Założenie astrologii jest też takie, że możemy odczytać jakieś cechy. Mówimy, że jesteśmy częścią kosmosu i jakiejś opowieści o nim.
Czyli na moje cechy charakteru ma wpływ mój znak zodiaku?
Astrologowie twierdzą, że to określa pewnego rodzaju predyspozycje. Od starożytności astrologia zajmowała się ludzką psychiką, zajmowała się pewnego rodzaju podejściem do życia. Np. w przypadku ryb astrolog zawsze będzie mówił o większej wrażliwości, większej sensytywności, dlatego, że jest to znak podległy żywiołowi wody. Będzie mówić też o pewnym optymizmie i chęci niesienia pomocy.
Każdy z 12 znaków zodiaku ma swoją charakterystykę, która wynika z tego, że jest on kombinacją jednego z czterech żywiołów, są planety, które tym znakiem zodiaku władają, udzielają mu poparcia.
Taki opis czasami uspokaja, czasami wnosi trochę niepokoju. Dobrze użyta astrologia prowadzi do pewnego rodzaju akceptacji siebie. Dziś jesteśmy zewsząd otoczeni radami dotyczącymi tego, jacy powinniśmy być. Natomiast astrologia pomaga spojrzeć nam na siebie, jak na pewną całość.

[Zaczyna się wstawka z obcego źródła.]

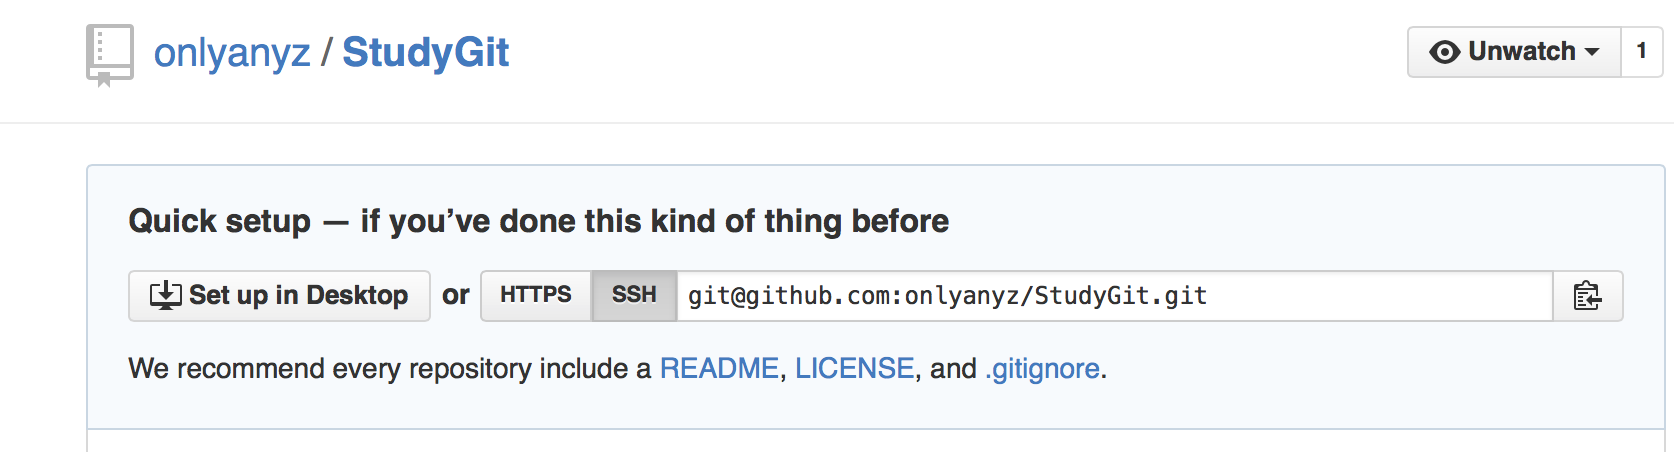Viewport: 1674px width, 452px height.
Task: Copy the clone URL to clipboard
Action: 1587,296
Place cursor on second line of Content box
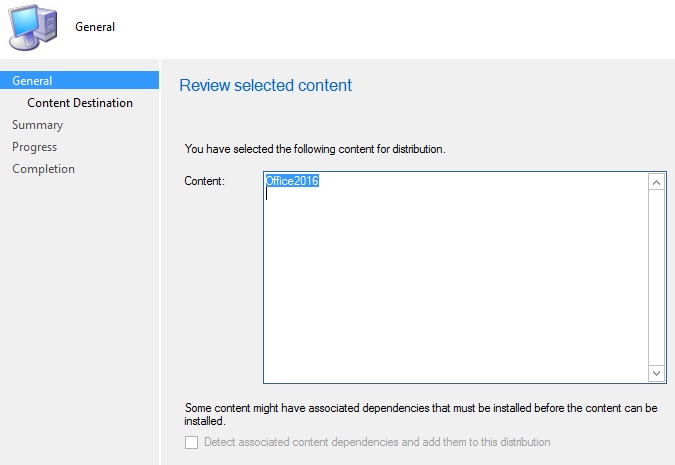The width and height of the screenshot is (675, 465). [300, 196]

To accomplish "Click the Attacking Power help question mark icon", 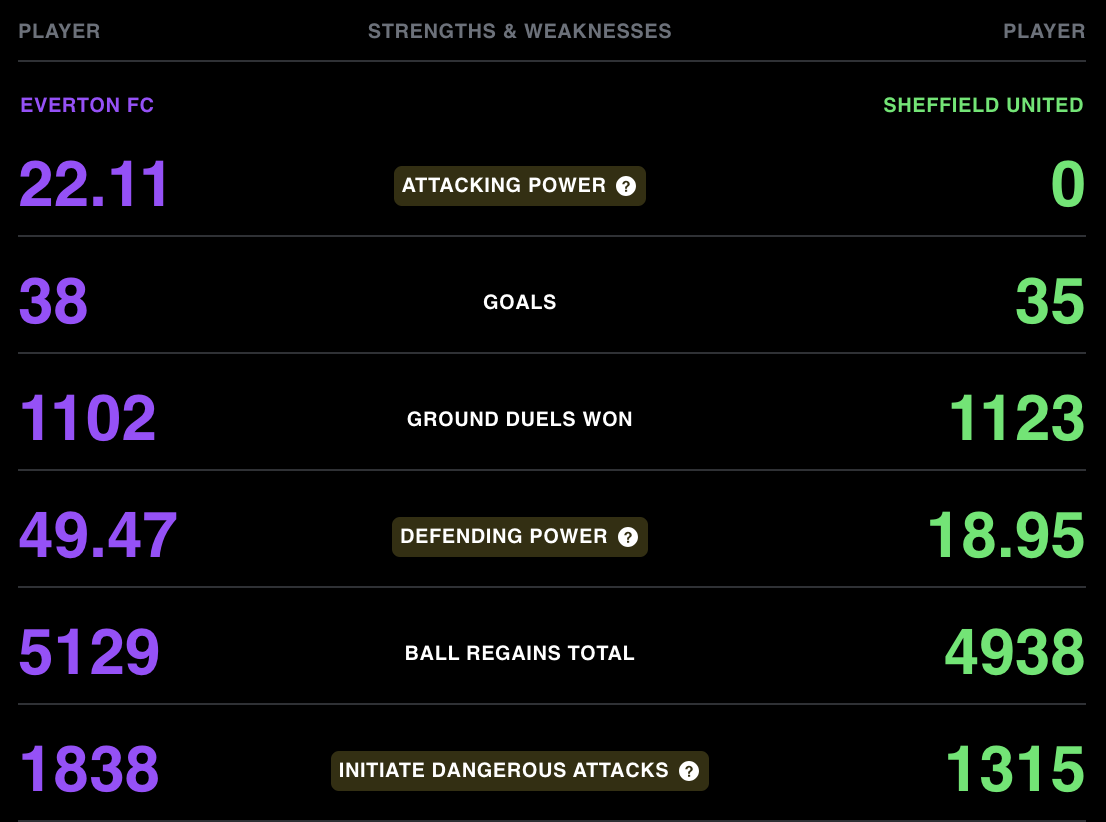I will (x=626, y=186).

To, że jesteś empatyczny czy nerwowy, wynika z pewnego układu kosmosu, którego jesteś częścią, więc walka z tym może prowadzić do wyczerpania i powodować frustracje. Może też pokazywać negatywne cechy nad którymi ewentualnie warto popracować.
Da się przewidzieć jaki będzie ten rok?
Sporządza się takie horoskopy, które mówią o tym jakie wydarzenia polityczne, społeczne, kulturalne, mogą nas czekać. Tutaj patrzy się przede wszystkim na przejścia planet powolnych przez znaki zodiaku.
Jeżeli mówimy o roku 2020, to autorzy najczęściej będą pisać o koniunkcji Jowisza z Saturnem w znaku koziorożca, która zgodnie z wiedzą astrologiczną wróży nam dosyć poważne przemiany i polityczne i kulturalne, które zostaną zapoczątkowane teraz.
Ten rok jest w pewien sposób graniczny, będzie nastawiał nas na nowe wartości. Będzie dosyć trudny gospodarczo. Dla wielu osób nie będzie rokiem łatwym. To rok trudnych decyzji, które będą miały wpływ na naszą przyszłość. Ten spadek optymizmu będzie bardzo mocno widoczny i na rynku, i wśród zwykłych ludzi, i w wśród polityków.
Czy ten rok dla jakichś znaków zodiaku będzie przychylny?
Przede wszystkim dla koziorożców, byków i panien. Niezwykle przełomowy dla koziorożców. Trochę trudny dla raków, wag i baranów, ale dla ludzi urodzonych w końcówce tych znaków.
Zgodnie z astrologią każdy ma moment w czasie, w którym się urodził i ten moment w czasie jest wyjściem do naszej charakterystyki astrologicznej. W szerszej perspektywie mówi nam, że każdy jest istotny, każdy jest potrzebny, każdy ma coś do zrobienia.